Task objective: Set down the full data below exactly as given, please.
[[ Supplied material, beginning ]]
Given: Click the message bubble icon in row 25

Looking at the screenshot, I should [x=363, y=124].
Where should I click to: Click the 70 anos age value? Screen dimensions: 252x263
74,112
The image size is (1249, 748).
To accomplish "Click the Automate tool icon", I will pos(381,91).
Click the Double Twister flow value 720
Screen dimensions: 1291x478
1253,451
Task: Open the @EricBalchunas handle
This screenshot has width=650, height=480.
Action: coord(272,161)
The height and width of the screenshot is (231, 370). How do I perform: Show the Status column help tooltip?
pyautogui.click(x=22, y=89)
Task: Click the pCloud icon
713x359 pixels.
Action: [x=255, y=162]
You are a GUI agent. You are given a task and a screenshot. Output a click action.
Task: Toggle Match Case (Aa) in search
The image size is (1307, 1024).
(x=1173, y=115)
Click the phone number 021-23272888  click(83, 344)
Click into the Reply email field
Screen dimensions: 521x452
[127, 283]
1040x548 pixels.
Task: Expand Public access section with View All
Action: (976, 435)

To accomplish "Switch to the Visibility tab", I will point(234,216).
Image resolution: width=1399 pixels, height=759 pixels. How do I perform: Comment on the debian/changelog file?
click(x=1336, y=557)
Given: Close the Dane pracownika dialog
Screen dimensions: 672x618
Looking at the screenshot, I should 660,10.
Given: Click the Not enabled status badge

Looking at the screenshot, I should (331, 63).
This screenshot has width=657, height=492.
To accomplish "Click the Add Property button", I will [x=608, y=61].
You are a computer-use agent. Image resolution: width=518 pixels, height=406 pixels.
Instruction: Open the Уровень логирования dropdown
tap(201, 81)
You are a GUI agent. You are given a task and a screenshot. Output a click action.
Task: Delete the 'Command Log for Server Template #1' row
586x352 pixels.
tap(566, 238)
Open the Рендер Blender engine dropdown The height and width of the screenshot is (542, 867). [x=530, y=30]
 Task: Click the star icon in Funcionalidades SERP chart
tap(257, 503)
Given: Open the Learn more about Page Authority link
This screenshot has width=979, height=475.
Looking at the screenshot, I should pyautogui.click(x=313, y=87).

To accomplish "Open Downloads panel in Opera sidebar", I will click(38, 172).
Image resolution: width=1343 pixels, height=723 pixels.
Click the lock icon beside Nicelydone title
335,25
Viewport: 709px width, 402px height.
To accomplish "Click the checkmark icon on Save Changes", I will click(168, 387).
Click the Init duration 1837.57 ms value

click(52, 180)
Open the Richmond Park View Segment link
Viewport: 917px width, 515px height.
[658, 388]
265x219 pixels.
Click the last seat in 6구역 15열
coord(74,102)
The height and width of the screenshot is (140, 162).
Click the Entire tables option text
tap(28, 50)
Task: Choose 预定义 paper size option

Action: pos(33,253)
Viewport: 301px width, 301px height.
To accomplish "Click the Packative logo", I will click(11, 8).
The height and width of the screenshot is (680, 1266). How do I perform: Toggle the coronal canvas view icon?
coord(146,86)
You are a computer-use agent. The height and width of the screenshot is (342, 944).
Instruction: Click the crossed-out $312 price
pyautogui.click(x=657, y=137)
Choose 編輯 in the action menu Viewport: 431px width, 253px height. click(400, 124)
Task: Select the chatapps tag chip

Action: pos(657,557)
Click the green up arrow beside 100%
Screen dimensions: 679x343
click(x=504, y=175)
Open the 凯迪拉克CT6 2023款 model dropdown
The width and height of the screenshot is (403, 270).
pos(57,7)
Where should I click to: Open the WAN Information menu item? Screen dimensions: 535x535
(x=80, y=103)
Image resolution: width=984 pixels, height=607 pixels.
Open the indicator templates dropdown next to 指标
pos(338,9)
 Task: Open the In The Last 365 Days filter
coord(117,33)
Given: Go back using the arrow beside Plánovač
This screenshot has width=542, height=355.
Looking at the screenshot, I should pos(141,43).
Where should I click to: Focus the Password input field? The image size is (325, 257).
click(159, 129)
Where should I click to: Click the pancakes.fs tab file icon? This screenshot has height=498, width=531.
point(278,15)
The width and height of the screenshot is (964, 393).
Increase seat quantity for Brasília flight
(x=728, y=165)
[[ Supplied material, end ]]
Solution:
Given: Click the message bubble icon in row 25

Looking at the screenshot, I should [x=363, y=124].
Where should I click to: Click the 70 anos age value? Screen dimensions: 252x263
74,112
The image size is (1249, 748).
To accomplish "Click the Automate tool icon", I will pos(381,91).
Click the Double Twister flow value 720
Screen dimensions: 1291x478
1253,451
Task: Open the @EricBalchunas handle
This screenshot has width=650, height=480.
Action: coord(272,161)
The height and width of the screenshot is (231, 370). How do I perform: Show the Status column help tooltip?
pyautogui.click(x=22, y=89)
Task: Click the pCloud icon
713x359 pixels.
Action: [x=255, y=162]
You are a GUI agent. You are given a task and a screenshot. Output a click action.
Task: Toggle Match Case (Aa) in search
The image size is (1307, 1024).
(x=1173, y=115)
Click the phone number 021-23272888  click(83, 344)
Click into the Reply email field
Screen dimensions: 521x452
[127, 283]
1040x548 pixels.
Task: Expand Public access section with View All
Action: (976, 435)

To accomplish "Switch to the Visibility tab", I will point(234,216).
Image resolution: width=1399 pixels, height=759 pixels. How do I perform: Comment on the debian/changelog file?
click(x=1336, y=557)
Given: Close the Dane pracownika dialog
Screen dimensions: 672x618
Looking at the screenshot, I should 660,10.
Given: Click the Not enabled status badge

Looking at the screenshot, I should (331, 63).
This screenshot has width=657, height=492.
To accomplish "Click the Add Property button", I will [x=608, y=61].
You are a computer-use agent. Image resolution: width=518 pixels, height=406 pixels.
Instruction: Open the Уровень логирования dropdown
tap(201, 81)
You are a GUI agent. You are given a task and a screenshot. Output a click action.
Task: Delete the 'Command Log for Server Template #1' row
586x352 pixels.
tap(566, 238)
Open the Рендер Blender engine dropdown The height and width of the screenshot is (542, 867). [x=530, y=30]
 Task: Click the star icon in Funcionalidades SERP chart
tap(257, 503)
Given: Open the Learn more about Page Authority link
This screenshot has width=979, height=475.
Looking at the screenshot, I should pyautogui.click(x=313, y=87).

To accomplish "Open Downloads panel in Opera sidebar", I will click(38, 172).
Image resolution: width=1343 pixels, height=723 pixels.
Click the lock icon beside Nicelydone title
335,25
Viewport: 709px width, 402px height.
To accomplish "Click the checkmark icon on Save Changes", I will click(168, 387).
Click the Init duration 1837.57 ms value

click(52, 180)
Open the Richmond Park View Segment link
Viewport: 917px width, 515px height.
[658, 388]
265x219 pixels.
Click the last seat in 6구역 15열
coord(74,102)
The height and width of the screenshot is (140, 162).
Click the Entire tables option text
tap(28, 50)
Task: Choose 预定义 paper size option

Action: pos(33,253)
Viewport: 301px width, 301px height.
To accomplish "Click the Packative logo", I will click(11, 8).
The height and width of the screenshot is (680, 1266). How do I perform: Toggle the coronal canvas view icon?
coord(146,86)
You are a computer-use agent. The height and width of the screenshot is (342, 944).
Instruction: Click the crossed-out $312 price
pyautogui.click(x=657, y=137)
Choose 編輯 in the action menu Viewport: 431px width, 253px height. click(400, 124)
Task: Select the chatapps tag chip

Action: pos(657,557)
Click the green up arrow beside 100%
Screen dimensions: 679x343
click(x=504, y=175)
Open the 凯迪拉克CT6 2023款 model dropdown
The width and height of the screenshot is (403, 270).
pos(57,7)
Where should I click to: Open the WAN Information menu item? Screen dimensions: 535x535
(x=80, y=103)
Image resolution: width=984 pixels, height=607 pixels.
Open the indicator templates dropdown next to 指标
pos(338,9)
 Task: Open the In The Last 365 Days filter
coord(117,33)
Given: Go back using the arrow beside Plánovač
This screenshot has width=542, height=355.
Looking at the screenshot, I should pos(141,43).
Where should I click to: Focus the Password input field? The image size is (325, 257).
click(159, 129)
Where should I click to: Click the pancakes.fs tab file icon? This screenshot has height=498, width=531.
point(278,15)
The width and height of the screenshot is (964, 393).
Increase seat quantity for Brasília flight
(x=728, y=165)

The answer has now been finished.